Claude's willingness to poke outside of its present directory can definitely be a little worrying. Just the other day, it started trying to access my jails after I specifically told it not to.
On a Mac, I use built-in sandboxing to jail Claude (and every other agent) to $CWD so it doesn’t read/write anything it shouldn’t, doesn’t leak env, etc. This is done by dynamically generating access policies and I open sourced this at https://agent-safehouse.dev
By any chance, do you know what Claude Code's sandbox feature uses under the hood and how that relates to your solution ? From what I remember it also uses the native MacOS sandbox framework, but I haven't looked too deep into it and don't trust it fully
Claude Code sandboxing uses the same basic OS primitive but grants read access to the entire filesystem and includes escape hatches (some commands bypass sandboxing). Also, I wanted something solid I can use to limit every agent (OpenCode, Pi, Auggie, etc).
I haven’t found an easy way, but I have a working theory -
sandbox-exec cannot filter based on domain names, but it can restrict outbound network connections to a specific IP/port (and drop the rest).

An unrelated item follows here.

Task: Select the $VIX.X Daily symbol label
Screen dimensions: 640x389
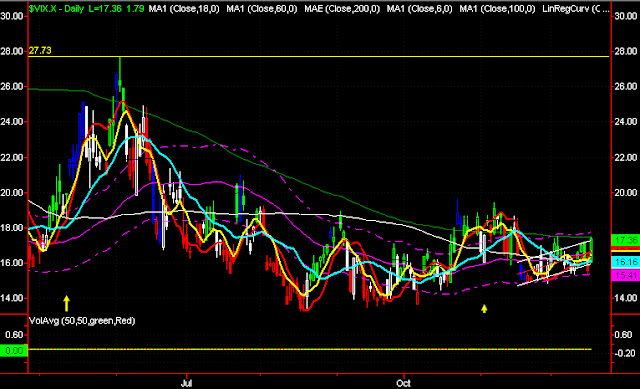Action: pyautogui.click(x=56, y=8)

If I can run a proxy on localhost:19999, I can allow agents to connect through it and filter connections by hostname. From my research, most agents support $HTTP_PROXY, so I'll try redirecting their HTTP requests through my security proxy. IIRC, if I do this at the CONNECT level, I don't need to MITM their traffic nor require a trusted root cert.
Recently, Codex CLI implemented something like DNS filtering for their sandbox, so I'd investigate their repo.
Some commercial firewalls will snoop on the SNI header in TLS requests and send a RST towards the client if the hostname isn’t on a whitelist. Reasonably effective. If there’s a way with the macos sandboxing to intercept socket connections you might find some proxy software that already supports this.